La ausencia de una infantería villana disciplinada y entrenada durante la alta Edad Media impidió en Europa la existencia de líneas sólidas de infantería pesada capaces de resistir una carga frontal de caballería. A partir de Hastings (1066) rara vez se vio un muro de escudos y lanzas suficientemente sólido como para resistir a pie firme dichos asaltos. Sólo avanzada la Edad Media comenzó la infantería a tener posibilidades reales de medirse con la caballería pesada noble. Eso ocurrió cuando aparecieron macizas y disciplinadas unidades de infantería (por ejemplo en Suiza), armadas con picas de cuatro metros o más de longitud y con alabardas y otras armas de astil, que combinaban puntas, hachas y ganchos para ensartar, golpear o derribar jinetes,

Entre el siglo XI y el XV la iconografía -en especial los Beatos iluminados- proporciona alguna información sobre la utilización de la lanza empuñada por infantes. Predomina su uso como arma de estoque, empuñada por alto, por encima del hombro, y con una sola mano, empleando el otro brazo como contrapeso. Pero también se documenta, con mayor frecuencia de lo que en principio pudiera parecer, la lanza empuñada con las dos manos, con función a la vez punzante y cortante. Este uso es habitual en la caza, para la que, a menudo, se empleaban lanzas con un tope o barra destinado a evitar que un jabalí u oso ensartado y furioso siguiera avanzando por su impulso a lo largo del astil hasta llegar al cazador. Estos topes también tenían uso militar. Sin embargo, la lanza a dos manos sin escudo también se empleaba en combate, en especial en el mundo oriental, combinando la función cortante con la punzante, sobre todo en movimientos de recogida del arma, y en especial contra los tendones de las corvas o brazos del rival. Las hojas de lanza más anchas probablemente se diseñaron teniendo en cuenta este empleo cortante.

Donde el empleo de la lanza medieval registró mayores avances respecto al mundo antiguo fue en la caballería. Superioridad ligada, fundamentalmente, a modificaciones y mejoras en el control del caballo y la estabilidad del jinete. Por supuesto, siguió existiendo una caballería ligera armada con jabalinas que evitaba el choque. En la Península Ibérica, tanto musulmanes como cristianos contaron abundantemente a lo largo de toda la Edad Media con estos jinetes que empleaban la táctica del tornafuye (retiradas fingidas seguidas de repentinos ataques) y montaban a la jineta, esto es, con estribos cortos y las piernas bastante recogidas, en una postura que facilitaba un ágil control del caballo, pero que impedía la carga frontal contra otro jinete.

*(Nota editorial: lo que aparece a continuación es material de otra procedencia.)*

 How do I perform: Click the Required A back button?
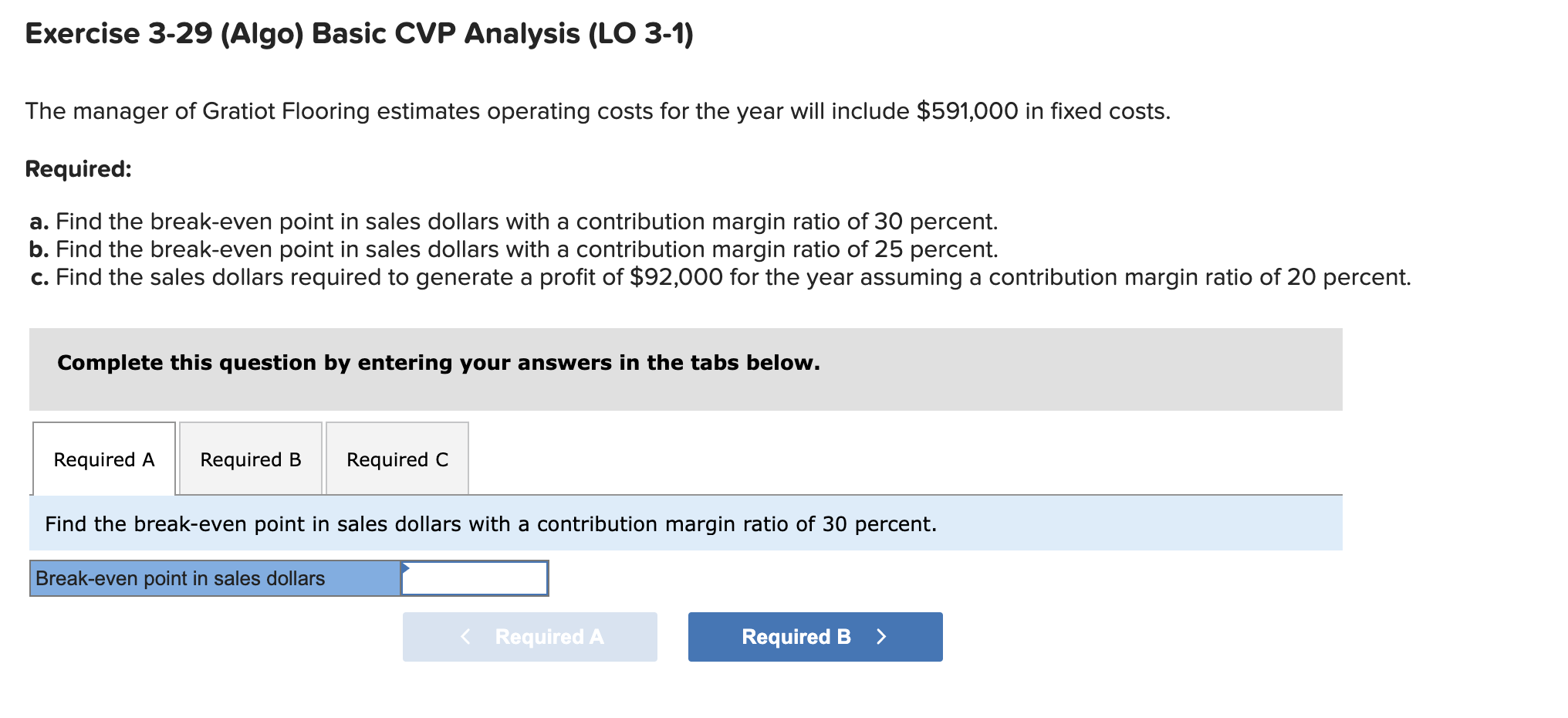click(x=529, y=636)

Desde que -hacia el s. VII d.C.- se extendió el empleo del estribo en Europa Occidental, introducido desde Oriente, su combinación con un tipo de silla de arzón de altos borrenes que literalmente encajaban al jinete en su montura, favoreció la existencia de un tipo de monta a la brida que se hizo popular en el ámbito normando a partir del s. XI y se extendió por toda Europa, incluyendo Al-Andalus. En esencia, la monta a la brida implica que las piernas del jinete van extendidas a lo largo de los costados de su montura, apoyados los pies en los estribos y sujeta la cadera en la silla. Hasta entonces, la lanza se empleaba al modo tradicional, como arma de estoque, tal como hicieran la caballería macedonia o la romana, golpeando con la lanza desde una posición por encima o por debajo del hombro, y empleando para ello fundamentalmente la fuerza del brazo. Sólo ocasionalmente se emplean las dos manos.

Pero la monta a la brida con estribo y silla arzonada permitió algo nuevo: la carga frontal hasta el choque, con la lanza horizontal sujeta por la axila o el costado entre el torso y el brazo. En estas condiciones, al choque con un enemigo, el impacto será el resultante de la masa combinada de jinete y caballo más el impulso de éste. Hay dos variantes en esta técnica; en la más antigua, documentada con frecuencia a partir del s. XI, la lanza se sujeta entre el brazo y el costado. En la segunda, dos siglos más tardía, denominada en los textos medievales hispano a sobre mano, la lanza además de sujetarse al costado se apoya en el antebrazo, gracias a una leve torsión de la muñeca. Esta postura permite un mayor control del arma, que con leves movimientos del antebrazo y mano puede orientarse con mayor precisión incluso en los instantes inmediatamente anteriores al impacto.

Estas técnicas hicieron irresistible durante mucho tiempo la carga de la caballería pesada medieval. Simultáneamente, la mayor violencia de los impactos impulsó el desarrollo de las lanzas, cuyos astiles se hicieron mucho más gruesos y, por tanto, pesados. También provocaron la mejora de las defensas: se abandonaron las cotas de malla en favor de las armaduras de placa metálica, mucho más resistentes contra este tipo de golpes.

Los todavía escasos estudios antropológicos realizados sobre esqueletos medievales, por ejemplo sobre las fosas comunes de Wisby (1361) o Towton (1461), muestran, sobre todo, los efectos de heridas cortantes causadas por espadas, hachas o alabardas, puesto que las heridas punzantes de lanza, comparativamente pequeñas, suelen afectar menos a los huesos, pero de ello no debe deducirse que la lanza no fuera mortífera. Mucho más equilibrados son los textos medievales en los que el combate y las heridas de lanza figuran de manera prominente.

En el proceso de desarrollo de la lanza pesada de caballería se llegó al ristre, pieza metálica fijada al peto de la armadura de placas para apoyar y asegurar la lanza. Era apoyo especialmente necesario en las justas (combates individuales) y torneos (en grupos), donde se empleaban pesadas lanzas diseñadas para el choque. Frente a lanza de guerra (á outrance) empleada a veces, la lanza rebajada (á plaisance) remataba en una cabeza roma con tres puntas cortas que ampliaba la superficie de impacto y en consecuencia disminuía la capacidad de penetración. Aún así, en las justas eran frecuentes los accidentes graves: los impactos eran tan brutales que a menudo se partían los astiles, y se llegó a una cierta codificación en que la justa era a tres lanzas rotas (de ahí la expresión romper una lanza). Este peligro persistió incluso en pleno Renacimiento, cuando se habían limitado mucho los riesgos; por ejemplo, el 30 de junio de 1559 Enrique II de Francia fue herido fatalmente cuando una astilla de la lanza de su rival penetró entre las rendijas del visor de su casco, penetrándole por un ojo y causándole la muerte tras once días de agonía. Se da la circunstancia de que Enrique II era el padre de Isabel de Valois, tercera esposa de Felipe II, y que la malhadada justa se estaba dirimiendo para celebrar los esponsales de la princesa con el rey de España.